Trockengelegte Sümpfe und zerstörte Ökosysteme: Dass die Umweltsünden der Vergangenheit so einen hohen Preis fordern, hätte sich die russische Regierung bis vor wenigen Wochen nicht vorstellen können. Im benachbarten Weißrussland hat man aus den Fehlern schon gelernt.

Von Mareike Aden | 20.08.2010
    Mit Gummistiefeln geht es durch hohes Schilf. Insekten surren dem weißrussischen Moorexperten Alexander Kasulin um die Ohren, während er durch das Moor Grichino-Starobinskoe, 170 Kilometer südlich von Minsk watet. Noch vor einem Jahr war hier nur schwarze Wüste. Doch dann wurde ein Großteil des Moores renaturiert: Mit Hilfe eines Dammes wurde das Grundwasser angestaut – mit dem Wasser kehrten seltene Tiere und Pflanzen zurück. Alexander Kasulin:

    "Uns haben die Moorfeuer geholfen, wenn man das so sagen kann. Im Jahr 2002 stand fast das ganze Land in Flammen. Das war eine Katastrophe. Unsere Staatsbeamten verstehen seitdem, dass die Wiedervernässung von Mooren Brandschutz bedeutet.
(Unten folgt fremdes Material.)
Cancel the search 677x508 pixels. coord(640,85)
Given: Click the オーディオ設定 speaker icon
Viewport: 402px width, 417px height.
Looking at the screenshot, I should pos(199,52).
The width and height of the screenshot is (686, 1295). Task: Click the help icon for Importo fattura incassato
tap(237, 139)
Auch Präsident Lukaschenko hat schon mehrmals gesagt, dass es gut ist, Moore zu renaturieren."

    Und so wurden bereits 42.000 Hektar Moor in Weißrussland wiedervernässt. Neben Alexander Kasulin steht die deutsche Landschaftsökologin Annett Thiele, die sich ebenfalls auf Moore spezialisiert hat. Sie lebt seit fast zwei Jahren in Weißrussland und arbeitet an einem internationalen Projekt mit, das sich die Wiedervernässung von insgesamt 15.000 Hektar Moor zum Ziel gemacht hat – vor allem für den Klimaschutz. Annett Thiele:

    "Torf ist organisches Material, das unheimlich viel Kohlenstoff enthält. Und sobald der mit Sauerstoff in Verbindung kommt, beginnt er sich in seine Bestandteile zu zersetzen und es entsteht CO2. Und diesen ständigen Co2-Strom den wollen wir nicht. Sondern wir wollen erstens ein Moor erhalten, was ursprünglich da war und wenn man sozusagen das Wasser zurückbringt, dann stoppt dieser Torfmineralisierungsprozess und die Pflanzen bringen vielleicht sogar neue Torfbildungsprozesse."
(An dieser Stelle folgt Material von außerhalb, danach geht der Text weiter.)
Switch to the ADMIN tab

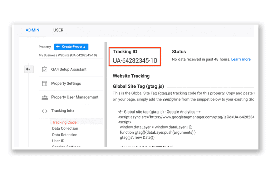tap(33, 30)
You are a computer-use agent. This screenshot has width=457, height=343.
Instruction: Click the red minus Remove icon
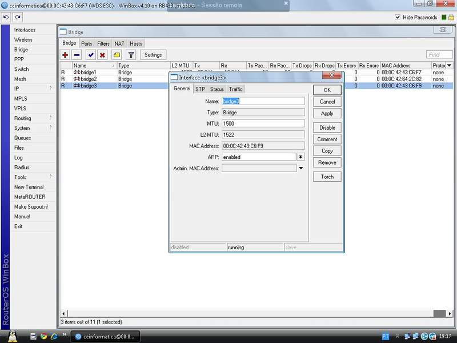click(x=77, y=55)
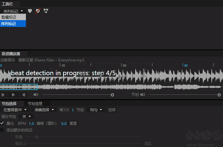Click the add marker shield icon
The width and height of the screenshot is (223, 147).
coord(30,11)
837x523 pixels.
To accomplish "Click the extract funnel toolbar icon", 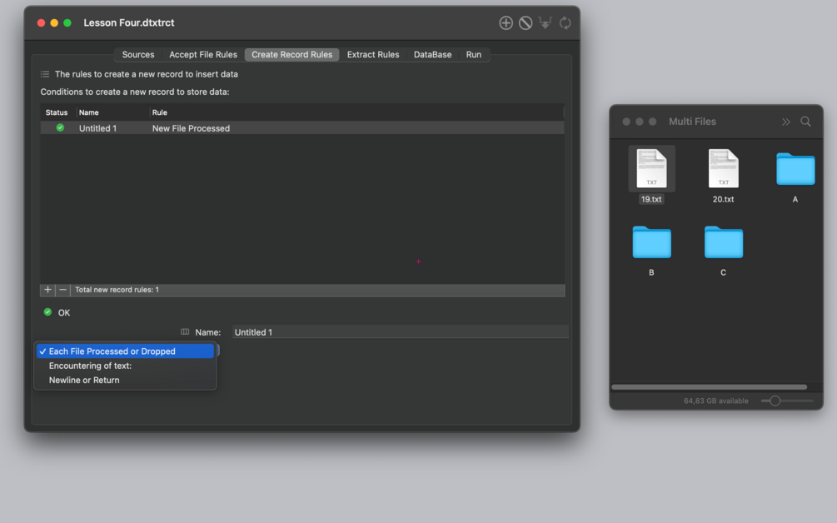I will (545, 23).
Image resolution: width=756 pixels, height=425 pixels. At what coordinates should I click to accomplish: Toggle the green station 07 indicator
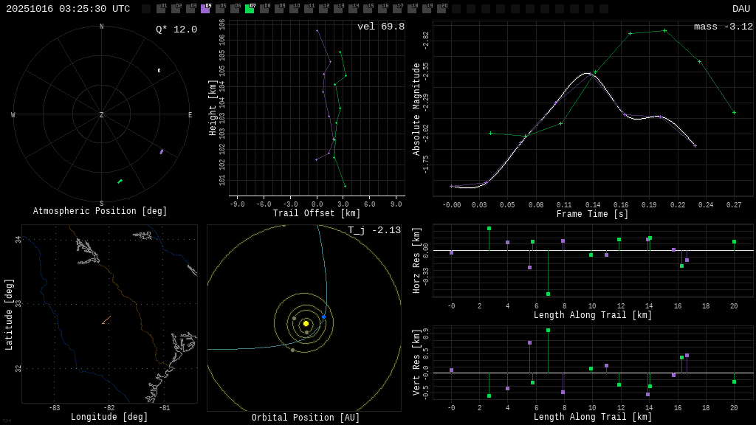[250, 9]
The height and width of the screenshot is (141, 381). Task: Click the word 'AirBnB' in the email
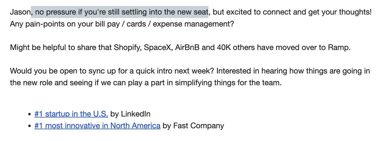[187, 47]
    Das arme Weißrussland kann sich umfangreiche Wiedervernässung allerdings nicht leisten. Das teilweise von der deutschen Michael Succow-Stiftung entwickelte Projekt, an dem Annett Thiele mitarbeitet wird vom deutschen Bundesumweltministerium mit 3,2 Millionen Euro unterstützt – als Teil der internationalen Klimakampagne. Und auch das Entwicklungsprogramm der Vereinten Nationen engagiert sich für Moorschutz in Weißrussland.
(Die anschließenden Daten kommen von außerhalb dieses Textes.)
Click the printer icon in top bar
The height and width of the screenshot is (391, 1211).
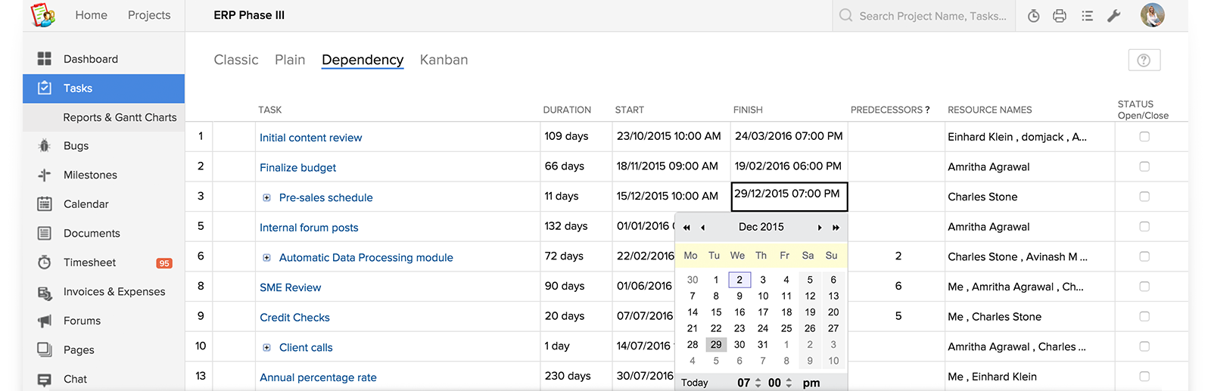1060,16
    ""Am Anfang war es ziemlich schwer. Die Menschen vor Ort haben nicht verstanden, warum wir Moore wiedervernässen wollen. Wir haben dann alles erklärt, über CO2-Ausstoß und Brandschutz – und vor allem der Brandschutz überzeugt die zuständigen Forstbetriebe. Denn sie müssen kein Geld für Feuerprävention oder fürs Löschen ausgeben. Auch das ist ja gut fürs Klima. Und nun fangen die Leute an wirklich zu verstehen","

    sagt Olga Tschabrowskaja, Moorexpertin der Vereinten Nationen in Weißrussland.

    Ein weiteres Ziel der internationalen Forschergruppe ist es, ein wissenschaftliches Modell zu erarbeiten, das genau bestimmt, wie viele Treibhausgase verschiedene Moortypen abgeben. Im ganzen Land beschreiben sie dazu Pflanzenarten, messen Wasserstände und den Ausstoß von Treibhausgasen. Das Modell ist Voraussetzung für den Handel mit Emissionsrechten. Damit könnten Weißrussland und andere Länder das, was in den Mooren an Treibhausgasen gebunden bleibt, zu Geld machen.
    Weißrussland hat begonnen das Potenzial von naturnahen Mooren zu verstehen. Die Moorexperten in Weißrussland hoffen, dass Nachbarland Russland nach den schweren Feuern nun ebenfalls neue Wege einschlägt im Umgang mit seinen Mooren.